WHAT THE TASK ASKS
Read the data, and whenever a line holds the word "with", report that line.

INPUT MATERIAL
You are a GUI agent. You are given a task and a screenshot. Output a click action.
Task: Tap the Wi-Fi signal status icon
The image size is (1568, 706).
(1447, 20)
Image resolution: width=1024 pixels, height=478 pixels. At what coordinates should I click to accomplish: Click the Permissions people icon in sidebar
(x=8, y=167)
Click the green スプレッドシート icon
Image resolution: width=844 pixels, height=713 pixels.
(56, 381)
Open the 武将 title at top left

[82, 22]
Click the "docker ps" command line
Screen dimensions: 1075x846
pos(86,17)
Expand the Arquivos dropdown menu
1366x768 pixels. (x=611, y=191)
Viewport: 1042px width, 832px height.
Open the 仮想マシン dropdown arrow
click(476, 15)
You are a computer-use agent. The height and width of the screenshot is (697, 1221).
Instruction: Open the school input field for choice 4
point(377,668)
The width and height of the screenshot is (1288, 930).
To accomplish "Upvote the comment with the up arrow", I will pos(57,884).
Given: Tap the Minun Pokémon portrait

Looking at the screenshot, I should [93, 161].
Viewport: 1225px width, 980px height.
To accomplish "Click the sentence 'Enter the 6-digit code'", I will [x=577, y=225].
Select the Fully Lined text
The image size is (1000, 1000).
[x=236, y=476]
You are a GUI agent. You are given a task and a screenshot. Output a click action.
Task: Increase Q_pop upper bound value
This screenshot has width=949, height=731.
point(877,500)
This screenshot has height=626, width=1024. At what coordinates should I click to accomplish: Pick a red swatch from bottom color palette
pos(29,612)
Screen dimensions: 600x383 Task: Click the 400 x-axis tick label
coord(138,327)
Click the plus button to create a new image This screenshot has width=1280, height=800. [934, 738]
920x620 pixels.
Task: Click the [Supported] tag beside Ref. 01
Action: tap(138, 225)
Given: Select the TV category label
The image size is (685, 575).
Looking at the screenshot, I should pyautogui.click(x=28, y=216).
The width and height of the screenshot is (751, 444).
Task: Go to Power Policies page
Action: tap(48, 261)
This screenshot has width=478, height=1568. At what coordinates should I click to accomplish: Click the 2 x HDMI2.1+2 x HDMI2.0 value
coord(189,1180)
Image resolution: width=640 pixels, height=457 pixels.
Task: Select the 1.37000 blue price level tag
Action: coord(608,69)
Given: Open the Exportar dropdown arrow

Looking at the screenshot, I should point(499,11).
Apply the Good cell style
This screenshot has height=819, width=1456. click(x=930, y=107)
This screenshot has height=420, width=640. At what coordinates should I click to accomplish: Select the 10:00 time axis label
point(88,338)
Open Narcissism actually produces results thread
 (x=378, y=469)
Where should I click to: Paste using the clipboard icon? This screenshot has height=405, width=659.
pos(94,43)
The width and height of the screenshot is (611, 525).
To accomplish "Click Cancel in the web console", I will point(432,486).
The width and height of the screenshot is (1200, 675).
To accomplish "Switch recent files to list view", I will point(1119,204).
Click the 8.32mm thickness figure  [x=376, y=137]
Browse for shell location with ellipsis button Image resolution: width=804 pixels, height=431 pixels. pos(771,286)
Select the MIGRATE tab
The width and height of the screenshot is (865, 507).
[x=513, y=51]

TASK SOLUTION
To accomplish "Upvote the comment with the up arrow", I will pos(57,884).
Browse for shell location with ellipsis button Image resolution: width=804 pixels, height=431 pixels. pos(771,286)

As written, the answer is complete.